Every market has fish but some markets are fishier than others. Because I don’t know my way around the local fishing villages, Central Market (Psar Thmei) is the best bet. They have the largest selection of freshwater and saltwater creatures and unlike most local markets, they keep some of it on ice. The next part is really only for your hardcore fish junkie.

Handling: Separating the fishermen from the fisherboys.

Knowing about how your marine friend was handled on its journey from underwater to under your griller is the secret that separates the angling amateur from the piscatorial pro. For the most part, these tips are a bit useless for Cambodia because most fish that you’ll see in the market have been caught and dumped on the floor of a small wooden boat, then shipped to market on the back of a refrigeration-free motorbike. However, if you’re lost for words next time that you’re speed-dating in a fishing village, try these questions:

  • How is the fish caught? Line-caught fish generally receive less of a beating than those trapped in a trawler’s net.
  • Is the fish stunned immediately upon coming aboard? Important to know for larger fish that tend to do a fair amount of thrashing around once they’ve left the water, damaging both themselves and unlucky crew members.
  • Show us your fish-to-ice ratio: As a rule of thumb, one part ice to 2 parts fish. This will obviously depend on the initial temperature of the fish, fish hold temperature, and the period of storage.

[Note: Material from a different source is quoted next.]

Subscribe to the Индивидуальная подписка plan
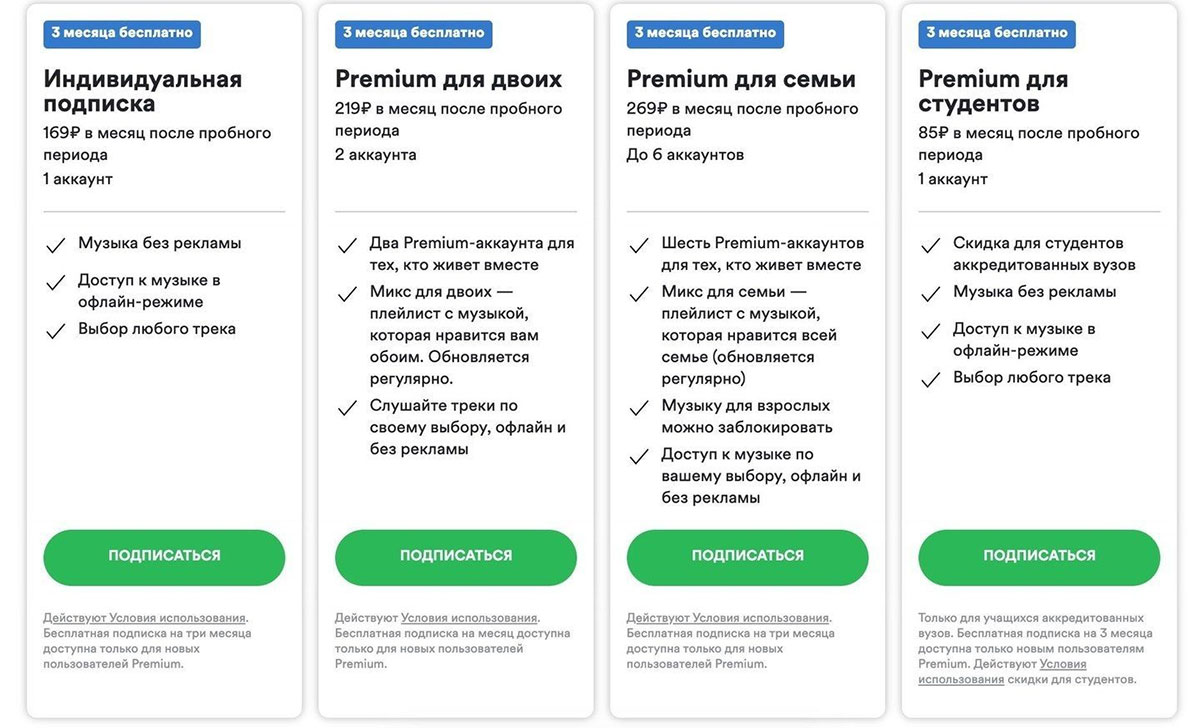This screenshot has width=1200, height=728. point(164,556)
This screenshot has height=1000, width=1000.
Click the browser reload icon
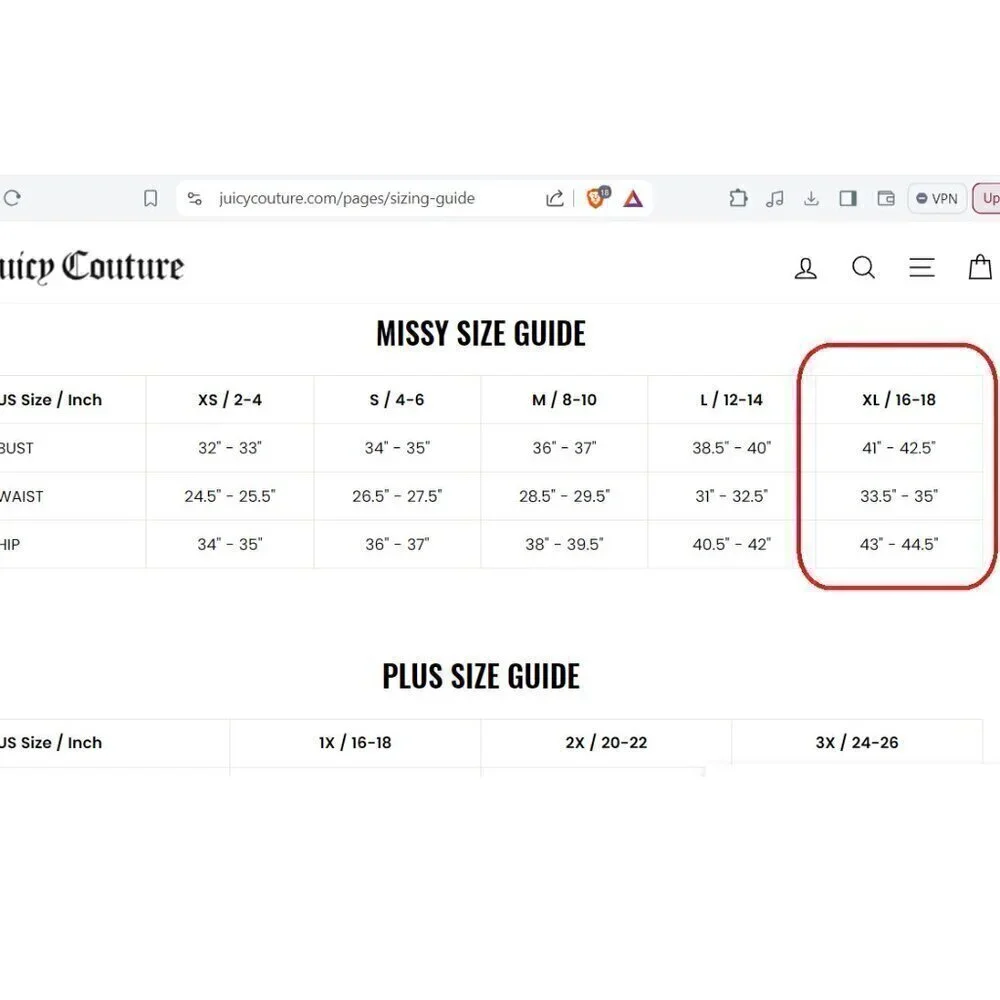(x=11, y=198)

See also: Mekong River Commission has far too much information about the local varieties of freshwater fish. The FAO has a handy guide to organoleptic assessment, if for instance, you want a “Sensory score sheet for cooked cod flesh taken from gutted fish that have been stored in melting ice“. They’ve also got a guide to ice ratios, if you’re looking to radically reform the Cambodian fishing industry.